Installation view From Where I Stand exhibition, curated by Dr Kim Donaldon, VCA Artspace, Melbourne 2019
Exhibition curated by Dr. Kate Just, titled “The Prosumers” at Creative Spaces Vitrines, Melbourne 2019
Part of an exhibition curated by Dr. Kate Just, titled “The Prosumers” at Creative Spaces Vitrines, Melbourne 2019
Materials: Plastic topiary balls, walker, hand held leaf scoops, plastic trellis, broom, mannequin, cast plaster cricket stumps, oak dowels, collage printed fabric, wood, steel, oil burner, Dimensions Variable.
Genius Loci refers to a place’s atmosphere or “sprit”. This work is a response to place exploring the associations and atmosphere of a contemporary suburban locale seen through the ideas of an outsider. Manicured gardens, hedges, high walls, and topiary inspire a reflection on class, colonialism, 17th century European garden design and its values of control over nature This work playfully appropriates the landscape in a quasi-mystical simulacra. The “spirit of place “is personified and sits on a walker. Some of the materials were sourced from hard rubbish debris and the plastic topiary balls are available at Bunnings.
Steel, ply, plastic hedge tile.
Photographic series and exhibition at Chamber Presents 2017 Archival pigment prints
Customer Parking Only is a photographic exploration of the overlooked edges of urban life, strip malls, empty lots, defunct signage, and sun-scorched facades. Shot across Melbourne, Los Angeles, Berlin, Texas and New Mexico, the series captures moments of accidental beauty in spaces shaped by commerce, abandonment, and absurdity.
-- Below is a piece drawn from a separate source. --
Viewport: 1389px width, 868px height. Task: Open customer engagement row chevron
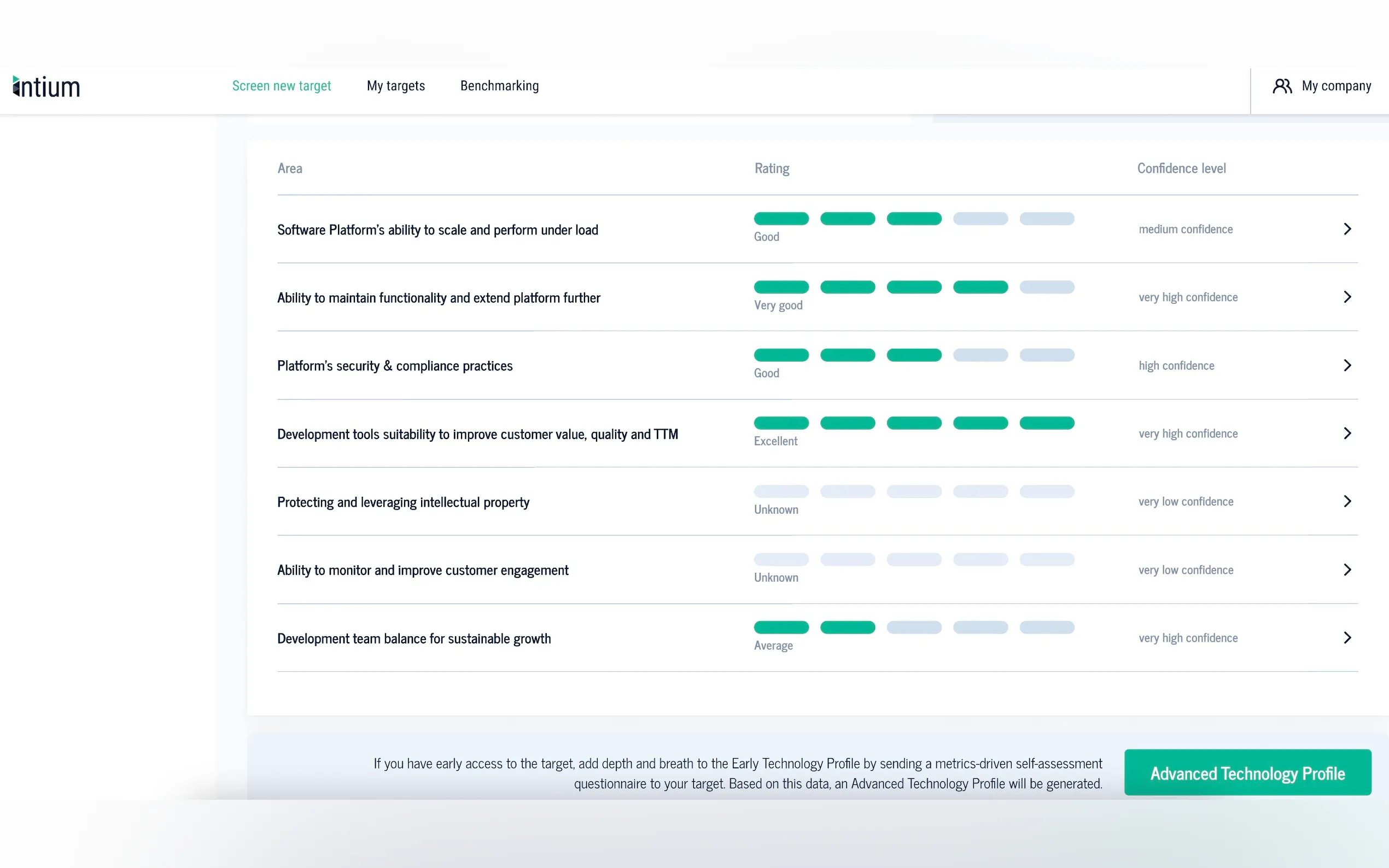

Working with a formal, deadpan aesthetic, the images elevate the banal revealing the quiet poetry of civic neglect. The title, borrowed from ubiquitous car parks, hints at the conditional access to these spaces: you’re welcome, but only if you’re consuming.
At once tender and disenchanted, the series documents a drifting, in-between world — one built for display but slowly falling out of frame.